Question

The three-degree polynomial \[f\left( x \right)\] has roots of the equation \[3, - 3\] and \[ - k\]. Given that the coefficient of \[{x^3}\] is 2 and \[f\left( x \right)\] has a remainder of 8 when divided by \[x + 1\]. The value of \[k\] is

Answer 1

Hint: First of all, form the cubic polynomial with the given roots. then use the formula if a polynomial \[f\left( x \right)\] has a remainder of \[r\] when divided by \[x - \alpha \] when \[f\left( \alpha \right) = r\] to find the required value of \[k\]. So, use this concept to reach the solution of the given problem.

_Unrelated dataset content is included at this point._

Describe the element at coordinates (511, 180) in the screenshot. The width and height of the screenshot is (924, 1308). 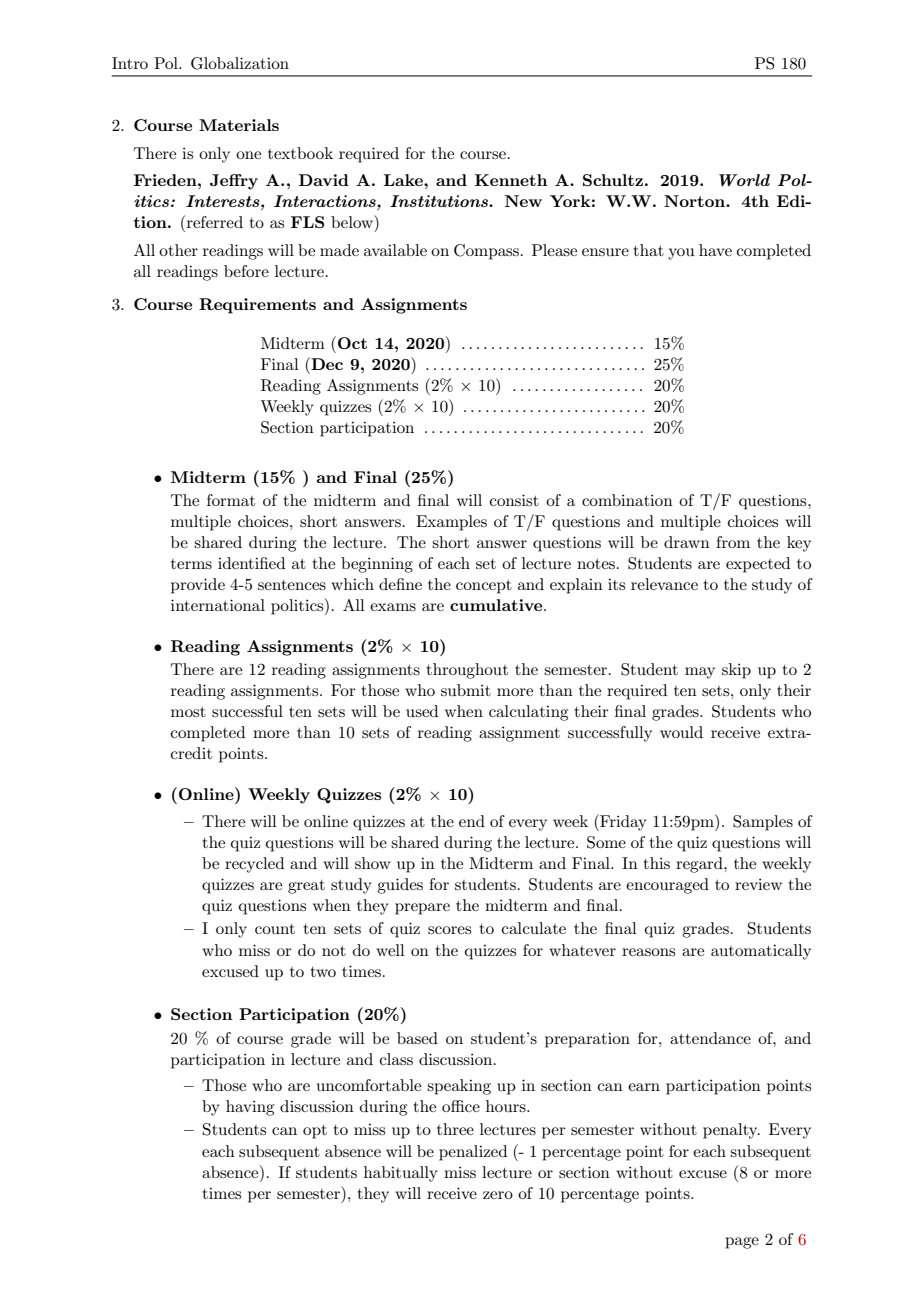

Complete step-by-step answer:
Given that \[f\left( x \right)\] is a polynomial of degree three and its roots are \[3, - 3\] and \[ - k\].
Also given that \[f\left( x \right)\] has a remainder of 8 when divided by \[x + 1\].
We know that the equation of the cubic polynomial \[f\left( x \right)\] with roots \[\alpha ,\beta ,\gamma \] is given by \[f\left( x \right) = \left( {x - \alpha } \right)\left( {x - \beta } \right)\left( {x - \gamma } \right) = 0\].
So, the given cubic polynomial \[f\left( x \right)\] with roots \[3, - 3\] and \[ - k\] is
\[
   \Rightarrow f\left( x \right) = \left( {x - 3} \right)\left( {x - \left( { - 3} \right)} \right)\left( {x - \left( { - k} \right)} \right) \\
   \Rightarrow f\left( x \right) = \left( {x - 3} \right)\left( {x + 3} \right)\left( {x + k} \right) \\
   \Rightarrow f\left( x \right) = \left( {{x^2} - 9} \right)\left( {x + k} \right) \\
\]
Also given that \[f\left( x \right)\] has a remainder of 8 when divided by \[x + 1\].
We know that if a polynomial \[f\left( x \right)\] has a remainder of \[r\] when divided by \[x - \alpha \] when \[f\left( \alpha \right) = r\]
Since \[f\left( x \right)\] has a remainder of 8 when divided by \[x + 1\], we have
\[
   \Rightarrow f\left( { - 1} \right) = 8 \\
   \Rightarrow \left( {{{\left( { - 1} \right)}^2} - 9} \right)\left( { - 1 + k} \right) = 8 \\
   \Rightarrow \left( {1 - 9} \right)\left( { - 1 + k} \right) = 8 \\
   \Rightarrow - 8\left( {k - 1} \right) = 8 \\
   \Rightarrow k - 1 = \dfrac{8}{{ - 8}} = - 1 \\
  \therefore k = - 1 + 1 = 0 \\
\]
Thus, the value of \[k\] is 0.

Note: A cubic polynomial is a polynomial of degree 3. A cubic polynomial is of the form \[a{x^3} + b{x^2} + cx + d\]. An equation involving a cubic polynomial is called as a cubic equation. A cubic equation is of the form \[a{x^3} + b{x^2} + cx + d = 0\].